肺血管病变是慢阻肺特征性病理学改变之一，是发展至肺心病的关键环节。缺氧诱导因子-1（HIF-1）在缺氧性肺血管病变形成中起重要作用。课题组前期研究发现慢阻肺患者“肺朝百脉”不利，气虚血瘀，逐渐出现肺血管病变；采用补肺活血法干预，能够延缓疾病进展。基于此，提出HIF-1复合通路可能是肺脏发挥“朝”百脉功能的物质基础，补肺活血中药可能通过调控HIF-1复合通路，改善肺泡缺氧，达到防治慢阻肺肺血管病变的假说。. 拟通过建立慢阻肺小鼠模型，动态观察造模及疾病进展过程中，HIF-1复合通路关键分子的表达及肺组织、肺动脉和右心功能的变化；基于“肺朝百脉”理论采用补肺活血中药干预，从调控HIF-1复合通路的角度探讨补肺活血中药对慢阻肺肺血管病变的影响。. 本研究有助于丰富中医学“肺朝百脉”理论的科学内涵，探讨补肺活血法干预慢阻肺肺血管病变的机制，提供一种防治慢阻肺肺血病变的方法。

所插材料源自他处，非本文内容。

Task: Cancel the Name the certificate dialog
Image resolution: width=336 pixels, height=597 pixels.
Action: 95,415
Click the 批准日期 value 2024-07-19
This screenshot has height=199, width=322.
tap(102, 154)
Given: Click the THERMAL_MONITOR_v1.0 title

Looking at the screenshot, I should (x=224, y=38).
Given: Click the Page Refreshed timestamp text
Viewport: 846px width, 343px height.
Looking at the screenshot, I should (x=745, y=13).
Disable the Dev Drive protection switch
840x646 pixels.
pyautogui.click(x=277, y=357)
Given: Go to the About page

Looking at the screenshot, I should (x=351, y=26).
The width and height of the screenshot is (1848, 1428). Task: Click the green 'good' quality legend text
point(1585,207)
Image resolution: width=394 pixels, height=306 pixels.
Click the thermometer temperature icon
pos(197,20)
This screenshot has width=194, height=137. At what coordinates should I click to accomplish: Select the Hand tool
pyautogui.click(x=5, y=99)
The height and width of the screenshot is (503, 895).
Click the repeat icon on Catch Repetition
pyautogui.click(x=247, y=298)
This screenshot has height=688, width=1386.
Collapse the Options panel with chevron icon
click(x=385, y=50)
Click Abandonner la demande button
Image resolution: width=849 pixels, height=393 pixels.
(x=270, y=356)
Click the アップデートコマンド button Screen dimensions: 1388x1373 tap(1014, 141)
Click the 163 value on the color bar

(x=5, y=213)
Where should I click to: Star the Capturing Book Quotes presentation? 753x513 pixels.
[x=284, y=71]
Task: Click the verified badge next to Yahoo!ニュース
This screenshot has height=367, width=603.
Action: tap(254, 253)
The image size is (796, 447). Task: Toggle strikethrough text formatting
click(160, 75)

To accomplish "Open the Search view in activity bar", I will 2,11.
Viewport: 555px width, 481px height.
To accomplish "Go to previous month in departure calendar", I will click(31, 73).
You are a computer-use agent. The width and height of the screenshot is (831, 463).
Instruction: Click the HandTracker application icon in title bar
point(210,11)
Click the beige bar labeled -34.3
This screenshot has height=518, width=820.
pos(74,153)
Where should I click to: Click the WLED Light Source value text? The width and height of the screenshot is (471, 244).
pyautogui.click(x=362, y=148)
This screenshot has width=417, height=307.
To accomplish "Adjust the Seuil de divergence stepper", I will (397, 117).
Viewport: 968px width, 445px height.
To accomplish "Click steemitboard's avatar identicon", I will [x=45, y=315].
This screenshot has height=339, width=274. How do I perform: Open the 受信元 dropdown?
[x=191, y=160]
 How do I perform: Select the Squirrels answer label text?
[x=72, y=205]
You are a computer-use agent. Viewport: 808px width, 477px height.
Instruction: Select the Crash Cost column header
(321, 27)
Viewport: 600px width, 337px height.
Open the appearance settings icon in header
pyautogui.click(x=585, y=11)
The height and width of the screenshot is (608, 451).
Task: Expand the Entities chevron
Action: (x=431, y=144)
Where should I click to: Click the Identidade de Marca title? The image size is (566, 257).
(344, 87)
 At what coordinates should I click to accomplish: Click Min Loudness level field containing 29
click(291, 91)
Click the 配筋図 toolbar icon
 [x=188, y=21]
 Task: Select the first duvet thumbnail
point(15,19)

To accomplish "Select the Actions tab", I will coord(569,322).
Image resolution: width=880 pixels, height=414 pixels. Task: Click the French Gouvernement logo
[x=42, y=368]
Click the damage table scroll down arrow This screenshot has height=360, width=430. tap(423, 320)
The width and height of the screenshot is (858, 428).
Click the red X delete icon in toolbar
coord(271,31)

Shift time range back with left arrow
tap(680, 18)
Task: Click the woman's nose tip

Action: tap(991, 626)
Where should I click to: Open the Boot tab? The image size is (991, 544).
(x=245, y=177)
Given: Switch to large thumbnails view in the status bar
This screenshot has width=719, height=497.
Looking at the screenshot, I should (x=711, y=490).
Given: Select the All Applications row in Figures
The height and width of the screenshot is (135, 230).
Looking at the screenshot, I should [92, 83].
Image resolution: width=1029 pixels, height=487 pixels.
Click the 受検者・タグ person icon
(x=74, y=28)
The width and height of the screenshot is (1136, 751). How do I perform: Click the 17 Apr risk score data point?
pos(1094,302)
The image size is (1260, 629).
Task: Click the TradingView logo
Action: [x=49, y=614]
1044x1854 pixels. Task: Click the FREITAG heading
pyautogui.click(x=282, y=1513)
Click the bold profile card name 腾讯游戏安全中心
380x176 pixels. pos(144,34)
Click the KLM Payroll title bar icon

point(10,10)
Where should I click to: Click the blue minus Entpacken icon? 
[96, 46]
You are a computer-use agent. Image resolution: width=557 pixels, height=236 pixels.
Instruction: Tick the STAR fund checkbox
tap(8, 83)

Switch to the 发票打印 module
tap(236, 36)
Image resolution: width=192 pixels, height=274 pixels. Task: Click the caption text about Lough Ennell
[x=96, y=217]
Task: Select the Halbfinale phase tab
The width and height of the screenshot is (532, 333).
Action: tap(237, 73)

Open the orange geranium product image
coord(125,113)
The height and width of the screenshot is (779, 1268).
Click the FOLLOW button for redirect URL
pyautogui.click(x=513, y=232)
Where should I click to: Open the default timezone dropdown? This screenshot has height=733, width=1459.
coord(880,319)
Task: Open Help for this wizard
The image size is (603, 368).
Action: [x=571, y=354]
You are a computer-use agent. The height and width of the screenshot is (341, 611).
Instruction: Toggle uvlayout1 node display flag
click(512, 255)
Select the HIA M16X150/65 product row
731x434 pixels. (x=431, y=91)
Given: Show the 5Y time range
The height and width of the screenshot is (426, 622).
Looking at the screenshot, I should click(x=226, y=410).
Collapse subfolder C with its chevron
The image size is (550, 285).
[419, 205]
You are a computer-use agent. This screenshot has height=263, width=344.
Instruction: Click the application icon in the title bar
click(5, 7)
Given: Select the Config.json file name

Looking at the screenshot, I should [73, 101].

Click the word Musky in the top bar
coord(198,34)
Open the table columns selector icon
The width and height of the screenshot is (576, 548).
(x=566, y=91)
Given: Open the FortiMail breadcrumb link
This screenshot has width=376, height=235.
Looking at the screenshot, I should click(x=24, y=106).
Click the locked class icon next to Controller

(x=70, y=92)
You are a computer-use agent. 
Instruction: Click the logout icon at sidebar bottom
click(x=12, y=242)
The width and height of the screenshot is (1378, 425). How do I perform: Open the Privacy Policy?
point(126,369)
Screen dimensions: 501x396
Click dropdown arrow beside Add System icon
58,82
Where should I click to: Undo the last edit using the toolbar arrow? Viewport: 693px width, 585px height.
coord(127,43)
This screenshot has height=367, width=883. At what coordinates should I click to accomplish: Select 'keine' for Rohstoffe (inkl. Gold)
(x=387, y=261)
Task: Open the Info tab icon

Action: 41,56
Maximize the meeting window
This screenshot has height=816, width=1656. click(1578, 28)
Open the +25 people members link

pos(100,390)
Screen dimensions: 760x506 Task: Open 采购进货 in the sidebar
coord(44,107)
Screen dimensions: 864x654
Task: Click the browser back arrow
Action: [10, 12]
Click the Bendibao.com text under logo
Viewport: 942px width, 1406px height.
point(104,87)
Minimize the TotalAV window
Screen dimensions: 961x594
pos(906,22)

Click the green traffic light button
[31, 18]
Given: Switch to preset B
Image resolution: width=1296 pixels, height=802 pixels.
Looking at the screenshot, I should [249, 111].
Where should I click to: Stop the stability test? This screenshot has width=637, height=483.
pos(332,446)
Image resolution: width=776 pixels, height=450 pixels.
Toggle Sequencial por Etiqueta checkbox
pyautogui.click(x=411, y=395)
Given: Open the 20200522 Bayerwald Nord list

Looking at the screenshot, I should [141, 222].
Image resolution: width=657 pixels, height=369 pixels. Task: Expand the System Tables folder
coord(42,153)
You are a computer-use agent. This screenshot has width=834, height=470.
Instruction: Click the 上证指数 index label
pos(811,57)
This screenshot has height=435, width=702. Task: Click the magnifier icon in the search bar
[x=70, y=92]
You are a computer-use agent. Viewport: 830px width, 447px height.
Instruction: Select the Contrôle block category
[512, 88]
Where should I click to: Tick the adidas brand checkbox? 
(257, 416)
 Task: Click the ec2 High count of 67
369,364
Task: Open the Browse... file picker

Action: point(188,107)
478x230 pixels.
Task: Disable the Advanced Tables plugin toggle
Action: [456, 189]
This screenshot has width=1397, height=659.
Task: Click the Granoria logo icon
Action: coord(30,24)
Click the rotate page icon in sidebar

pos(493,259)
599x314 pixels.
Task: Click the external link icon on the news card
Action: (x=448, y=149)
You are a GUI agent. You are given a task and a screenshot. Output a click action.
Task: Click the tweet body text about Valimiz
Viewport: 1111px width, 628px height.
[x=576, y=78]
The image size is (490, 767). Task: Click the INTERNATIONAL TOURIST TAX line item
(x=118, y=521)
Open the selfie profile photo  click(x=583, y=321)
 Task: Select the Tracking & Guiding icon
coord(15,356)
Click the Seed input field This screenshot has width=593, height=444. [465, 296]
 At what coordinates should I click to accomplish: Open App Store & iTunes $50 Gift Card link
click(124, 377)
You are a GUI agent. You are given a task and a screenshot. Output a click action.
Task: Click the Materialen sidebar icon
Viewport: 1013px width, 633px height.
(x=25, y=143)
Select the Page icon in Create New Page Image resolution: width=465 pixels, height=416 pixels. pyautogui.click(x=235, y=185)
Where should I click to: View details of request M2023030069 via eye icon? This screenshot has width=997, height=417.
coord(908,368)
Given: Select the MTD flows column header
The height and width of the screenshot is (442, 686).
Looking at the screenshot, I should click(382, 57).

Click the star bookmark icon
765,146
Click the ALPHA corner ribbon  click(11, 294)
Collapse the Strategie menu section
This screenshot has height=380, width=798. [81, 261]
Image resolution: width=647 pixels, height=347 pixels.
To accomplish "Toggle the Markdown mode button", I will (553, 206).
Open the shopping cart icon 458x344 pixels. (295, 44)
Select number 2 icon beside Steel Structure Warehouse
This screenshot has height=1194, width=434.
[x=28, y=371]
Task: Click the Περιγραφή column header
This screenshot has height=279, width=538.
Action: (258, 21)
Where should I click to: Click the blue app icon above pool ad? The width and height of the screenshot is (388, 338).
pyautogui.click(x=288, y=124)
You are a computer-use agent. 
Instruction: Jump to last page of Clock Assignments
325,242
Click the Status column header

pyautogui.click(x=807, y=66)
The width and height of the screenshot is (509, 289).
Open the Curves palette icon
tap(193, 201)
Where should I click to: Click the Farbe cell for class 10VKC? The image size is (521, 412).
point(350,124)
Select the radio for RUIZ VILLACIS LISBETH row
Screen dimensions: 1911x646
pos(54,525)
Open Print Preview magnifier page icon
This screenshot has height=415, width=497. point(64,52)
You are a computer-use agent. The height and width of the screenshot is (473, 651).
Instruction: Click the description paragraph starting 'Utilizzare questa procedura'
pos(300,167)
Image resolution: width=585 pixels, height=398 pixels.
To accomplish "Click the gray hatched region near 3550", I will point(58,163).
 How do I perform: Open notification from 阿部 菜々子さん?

中医学“肺朝百脉”理论体现了“气为血之帅”，“五脏一体观”的思想。本研究基于HIF-1复合通路探讨肺脏发挥“朝”百脉功能的物质基础及补肺活血中药防治慢阻肺肺血管病变的机制。.研究一：以香烟烟雾暴露结合鼻腔滴入内毒素法建立COPD模型，于造模6周、12周观察大鼠肺功能、右心及肺动脉超声、肺组织病理变化以及肺组织中HIF-1复合信号通路关键因子HIF-1α、HSP90、VEGF、ET-1、iNOS表达水平变化。结果：造模6周后，模型大鼠较正常组大鼠支气管结构仍较为完整，但在黏膜下出现明显的炎细胞浸润，肺泡壁变薄或断裂导致部分肺泡扩大融合形成肺大泡，肺血管有不同程度增生，管壁增厚或管腔变形，微血管数量明显增多。大鼠肺功能明显下降，三尖瓣反流、肺动脉瓣反流、肺动脉血流速度、平均肺动脉压明显升高，提示右心功能和肺动脉结构都发生异常。HIF-1复合信号通路蛋白表达明显升高。至造模12周后，肺组织病理改变较6周时均有一个明显加重趋势。右心及肺动脉超声指标和HIF-1复合信号通路蛋白表达进一步明显升高。上述改变提示模型组大鼠COPD及肺血管病变较6周时更加严重，且严重程度与造模时长呈正相关。.研究二：建立COPD稳定期大鼠模型，补肺活血中药干预4周，并设罗氟司特对照组。经过干预后的大鼠较模型组大鼠肺组织中支气管结构更加完整，黏膜下炎细胞浸润减少，肺泡扩张程度降低，肺血管增生减少，管腔形状规整，管壁变薄，微血管数量减少。肺功能明显升高，右心及肺动脉超声指标和HIF-1复合信号通路基因及蛋白表达均显著降低，补肺颗粒与罗氟司特比较无显著差异。.结论：COPD肺血管病变的发生、发展与HIF-1复合信号通路的表达相关，且随着COPD肺血管病变时间的延长，HIF-1复合信号通路的表达也逐渐升高。调节HIF-1复合信号通路相关因子水平的表达可能是补肺活血中药补肺颗粒颗粒治疗COPD肺血管病变的作用机制之一。.项目资助发表论文1篇，已录用待发表论文4篇。培养硕士研究生4名，博士研究生1名。项目投入经费15.22万元，支出2.78万元，剩余经费用于本项目研究后续支出。